Pour ce qui est de la confidentialité, il doit y avoir une relation de confiance naturelle entre le client et son chasseur de têtes. La confidentialité dans ce milieu est essentielle tant en ce qui concerne les candidats, qui désirent garder l'anonymat, que l'entreprise qui partage ses secrets. Il est cependant important de mentionner au chasseur de têtes les éléments confidentiels du dossier et de définir les limites de cette confidentialité afin d'éviter tout malentendu. De son côté, le chasseur de têtes doit aussi respecter un cadre confidentiel dans l'exercice de ses fonctions et il doit partager avec son client les limites qui lui sont imposées à cet égard.

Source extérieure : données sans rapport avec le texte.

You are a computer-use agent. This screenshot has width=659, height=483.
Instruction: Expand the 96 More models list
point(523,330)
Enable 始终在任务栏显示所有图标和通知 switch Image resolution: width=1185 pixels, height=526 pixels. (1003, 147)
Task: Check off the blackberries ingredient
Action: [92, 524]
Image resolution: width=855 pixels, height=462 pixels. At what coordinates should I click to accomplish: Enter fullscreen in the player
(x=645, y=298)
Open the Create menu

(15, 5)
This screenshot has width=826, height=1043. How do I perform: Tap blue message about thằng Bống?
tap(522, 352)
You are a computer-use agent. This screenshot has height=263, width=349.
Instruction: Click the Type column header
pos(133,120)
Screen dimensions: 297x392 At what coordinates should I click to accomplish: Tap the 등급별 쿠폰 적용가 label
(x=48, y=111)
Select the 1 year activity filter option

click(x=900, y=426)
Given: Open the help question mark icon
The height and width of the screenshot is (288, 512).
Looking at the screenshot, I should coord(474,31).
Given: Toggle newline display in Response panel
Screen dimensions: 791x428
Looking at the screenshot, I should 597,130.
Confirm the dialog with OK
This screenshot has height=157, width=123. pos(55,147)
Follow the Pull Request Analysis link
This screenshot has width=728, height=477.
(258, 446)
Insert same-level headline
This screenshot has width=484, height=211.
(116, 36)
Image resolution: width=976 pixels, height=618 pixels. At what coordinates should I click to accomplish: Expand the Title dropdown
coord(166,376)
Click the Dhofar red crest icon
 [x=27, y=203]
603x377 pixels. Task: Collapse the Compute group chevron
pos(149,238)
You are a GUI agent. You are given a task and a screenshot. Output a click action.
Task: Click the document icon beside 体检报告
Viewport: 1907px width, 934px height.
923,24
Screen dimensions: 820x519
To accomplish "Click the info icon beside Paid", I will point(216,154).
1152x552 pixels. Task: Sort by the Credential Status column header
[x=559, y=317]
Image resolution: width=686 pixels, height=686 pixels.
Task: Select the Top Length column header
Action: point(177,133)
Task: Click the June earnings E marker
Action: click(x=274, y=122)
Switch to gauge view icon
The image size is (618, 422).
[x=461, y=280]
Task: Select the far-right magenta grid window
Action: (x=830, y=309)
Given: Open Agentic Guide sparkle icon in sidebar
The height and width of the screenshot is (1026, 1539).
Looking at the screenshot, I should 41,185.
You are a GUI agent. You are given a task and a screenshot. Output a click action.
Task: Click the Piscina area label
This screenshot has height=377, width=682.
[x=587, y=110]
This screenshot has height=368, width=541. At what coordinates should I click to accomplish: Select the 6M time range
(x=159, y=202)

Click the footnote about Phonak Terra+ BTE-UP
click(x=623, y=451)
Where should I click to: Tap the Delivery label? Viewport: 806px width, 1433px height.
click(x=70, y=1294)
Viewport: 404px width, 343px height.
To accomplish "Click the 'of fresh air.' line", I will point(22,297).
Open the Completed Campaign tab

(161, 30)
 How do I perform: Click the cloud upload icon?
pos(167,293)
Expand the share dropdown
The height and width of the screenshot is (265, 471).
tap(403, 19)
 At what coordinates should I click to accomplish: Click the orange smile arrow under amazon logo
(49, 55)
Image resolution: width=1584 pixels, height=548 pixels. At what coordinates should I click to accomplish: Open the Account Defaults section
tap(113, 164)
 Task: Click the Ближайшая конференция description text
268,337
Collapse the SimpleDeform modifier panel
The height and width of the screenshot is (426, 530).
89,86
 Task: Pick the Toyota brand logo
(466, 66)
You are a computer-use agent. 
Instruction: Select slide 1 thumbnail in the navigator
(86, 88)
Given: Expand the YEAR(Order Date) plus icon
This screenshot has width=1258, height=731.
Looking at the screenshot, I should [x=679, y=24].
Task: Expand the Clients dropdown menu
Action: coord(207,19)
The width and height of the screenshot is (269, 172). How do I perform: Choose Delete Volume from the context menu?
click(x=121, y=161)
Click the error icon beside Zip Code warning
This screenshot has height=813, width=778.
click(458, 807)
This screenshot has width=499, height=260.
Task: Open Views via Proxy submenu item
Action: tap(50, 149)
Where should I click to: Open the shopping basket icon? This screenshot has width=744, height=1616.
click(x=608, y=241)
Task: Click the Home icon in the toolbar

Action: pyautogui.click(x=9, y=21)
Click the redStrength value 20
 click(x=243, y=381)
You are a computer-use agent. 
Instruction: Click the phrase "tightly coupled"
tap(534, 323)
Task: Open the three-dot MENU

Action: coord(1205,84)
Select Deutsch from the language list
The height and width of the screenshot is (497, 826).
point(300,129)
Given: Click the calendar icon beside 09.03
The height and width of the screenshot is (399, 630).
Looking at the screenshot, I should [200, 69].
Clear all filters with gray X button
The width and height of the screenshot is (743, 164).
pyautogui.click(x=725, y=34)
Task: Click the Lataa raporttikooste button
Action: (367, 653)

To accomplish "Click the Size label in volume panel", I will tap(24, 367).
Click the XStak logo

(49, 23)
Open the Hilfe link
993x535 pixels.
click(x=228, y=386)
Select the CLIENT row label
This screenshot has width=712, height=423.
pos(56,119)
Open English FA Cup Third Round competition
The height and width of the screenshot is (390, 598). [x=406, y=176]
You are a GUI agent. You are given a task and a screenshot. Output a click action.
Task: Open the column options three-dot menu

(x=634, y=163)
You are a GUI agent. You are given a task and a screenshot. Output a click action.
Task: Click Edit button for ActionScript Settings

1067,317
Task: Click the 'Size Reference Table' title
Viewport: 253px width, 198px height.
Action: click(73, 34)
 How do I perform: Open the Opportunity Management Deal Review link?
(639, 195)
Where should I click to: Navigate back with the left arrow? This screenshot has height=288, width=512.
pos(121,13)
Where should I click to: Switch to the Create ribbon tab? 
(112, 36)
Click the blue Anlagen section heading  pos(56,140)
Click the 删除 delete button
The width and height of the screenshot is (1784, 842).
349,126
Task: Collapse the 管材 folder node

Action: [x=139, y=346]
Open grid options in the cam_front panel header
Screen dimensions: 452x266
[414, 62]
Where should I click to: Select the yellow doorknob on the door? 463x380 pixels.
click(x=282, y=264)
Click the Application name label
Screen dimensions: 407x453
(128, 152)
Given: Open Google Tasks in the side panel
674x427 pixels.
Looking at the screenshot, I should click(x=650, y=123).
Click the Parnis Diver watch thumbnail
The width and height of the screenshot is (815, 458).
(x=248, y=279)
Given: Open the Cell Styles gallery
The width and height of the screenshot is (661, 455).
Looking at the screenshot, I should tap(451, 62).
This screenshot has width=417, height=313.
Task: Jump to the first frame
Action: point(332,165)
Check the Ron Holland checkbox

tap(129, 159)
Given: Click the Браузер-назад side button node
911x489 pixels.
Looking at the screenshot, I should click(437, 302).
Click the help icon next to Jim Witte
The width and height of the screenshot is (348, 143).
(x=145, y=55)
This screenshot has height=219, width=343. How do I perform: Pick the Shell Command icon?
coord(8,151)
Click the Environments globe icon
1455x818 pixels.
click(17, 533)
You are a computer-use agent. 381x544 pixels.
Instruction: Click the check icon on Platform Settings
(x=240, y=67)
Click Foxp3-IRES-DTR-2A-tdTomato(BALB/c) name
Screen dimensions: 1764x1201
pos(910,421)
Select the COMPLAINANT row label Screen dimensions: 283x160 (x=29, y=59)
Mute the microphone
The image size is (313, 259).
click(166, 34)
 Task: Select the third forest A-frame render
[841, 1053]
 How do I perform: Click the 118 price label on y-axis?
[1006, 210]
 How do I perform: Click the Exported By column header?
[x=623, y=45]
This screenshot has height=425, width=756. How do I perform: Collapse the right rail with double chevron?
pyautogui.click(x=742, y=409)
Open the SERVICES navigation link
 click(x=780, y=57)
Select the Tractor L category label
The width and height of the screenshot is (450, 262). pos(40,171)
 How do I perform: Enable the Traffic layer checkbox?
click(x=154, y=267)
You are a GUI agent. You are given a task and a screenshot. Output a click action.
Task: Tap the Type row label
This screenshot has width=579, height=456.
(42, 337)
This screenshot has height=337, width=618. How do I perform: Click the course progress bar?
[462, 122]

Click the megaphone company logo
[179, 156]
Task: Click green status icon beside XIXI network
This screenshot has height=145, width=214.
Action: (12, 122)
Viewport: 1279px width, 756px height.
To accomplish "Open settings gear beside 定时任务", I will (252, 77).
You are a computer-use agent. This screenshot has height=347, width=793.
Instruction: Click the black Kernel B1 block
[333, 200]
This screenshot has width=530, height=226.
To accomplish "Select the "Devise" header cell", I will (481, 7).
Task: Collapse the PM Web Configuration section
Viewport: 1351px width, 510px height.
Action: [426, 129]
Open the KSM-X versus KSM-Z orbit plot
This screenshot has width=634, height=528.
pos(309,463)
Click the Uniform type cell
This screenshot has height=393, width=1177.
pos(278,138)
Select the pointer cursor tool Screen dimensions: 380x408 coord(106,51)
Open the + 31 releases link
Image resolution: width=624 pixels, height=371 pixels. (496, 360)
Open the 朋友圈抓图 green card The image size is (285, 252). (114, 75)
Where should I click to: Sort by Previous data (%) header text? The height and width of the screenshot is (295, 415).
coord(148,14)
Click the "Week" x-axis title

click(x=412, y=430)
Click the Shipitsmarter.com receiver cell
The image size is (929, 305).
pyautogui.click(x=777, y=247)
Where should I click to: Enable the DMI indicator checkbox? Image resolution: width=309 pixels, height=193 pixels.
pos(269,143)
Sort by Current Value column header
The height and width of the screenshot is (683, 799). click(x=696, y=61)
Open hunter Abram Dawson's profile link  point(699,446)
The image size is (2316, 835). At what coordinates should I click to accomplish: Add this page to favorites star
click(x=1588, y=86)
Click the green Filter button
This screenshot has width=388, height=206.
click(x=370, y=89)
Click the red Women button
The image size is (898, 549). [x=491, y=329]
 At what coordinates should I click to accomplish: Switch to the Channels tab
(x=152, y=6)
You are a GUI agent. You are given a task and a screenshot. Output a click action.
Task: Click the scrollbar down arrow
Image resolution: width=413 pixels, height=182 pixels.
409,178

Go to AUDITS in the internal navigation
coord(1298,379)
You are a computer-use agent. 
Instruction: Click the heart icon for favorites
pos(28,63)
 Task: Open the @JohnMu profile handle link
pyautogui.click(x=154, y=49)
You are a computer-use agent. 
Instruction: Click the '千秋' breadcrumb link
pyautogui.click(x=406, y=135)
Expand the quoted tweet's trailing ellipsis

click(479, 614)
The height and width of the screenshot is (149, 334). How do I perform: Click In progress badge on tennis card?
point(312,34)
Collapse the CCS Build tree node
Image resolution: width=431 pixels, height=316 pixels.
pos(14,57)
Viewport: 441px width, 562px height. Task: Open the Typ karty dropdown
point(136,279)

Une fuite de renseignements peut mettre l'entreprise cliente en difficulté, particulièrement quant aux informations stratégiques sur le développement du marché. Pour le candidat, c'est le risque que son employeur actuel soit informé de son intention de partir, ce qui peut mettre en danger son emploi, mais aussi avoir un impact financier important sur l'entreprise. Cela explique aussi pourquoi les chasseurs de têtes sont souvent avares d'informations dans le descriptif de leur mandat.

Cependant, sur le plan du déroulement et de l'évolution de leur mandat, ils auraient intérêt à faire preuve de plus de transparence pour démontrer à leur client les efforts réels déployés dans l'exécution du mandat. C'est souvent là que le client n'est pas toujours convaincu: le chasseur de têtes aurait intérêt à informer le client de l'évolution de son dossier.

La profession du chasseur de têtes est certes exigeante, mais aussi très enrichissante: il a la chance de pouvoir conseiller des entreprises et des personnes sur leurs objectifs d'entreprise et de carrière; il est en contact étroit avec les gestionnaires de haut potentiel qui seront les dirigeants des grandes sociétés de demain; il a un contact étroit et privilégié avec l'ensemble du milieu économique. Pour toutes ces raisons, cette profession devient alors des plus passionnantes.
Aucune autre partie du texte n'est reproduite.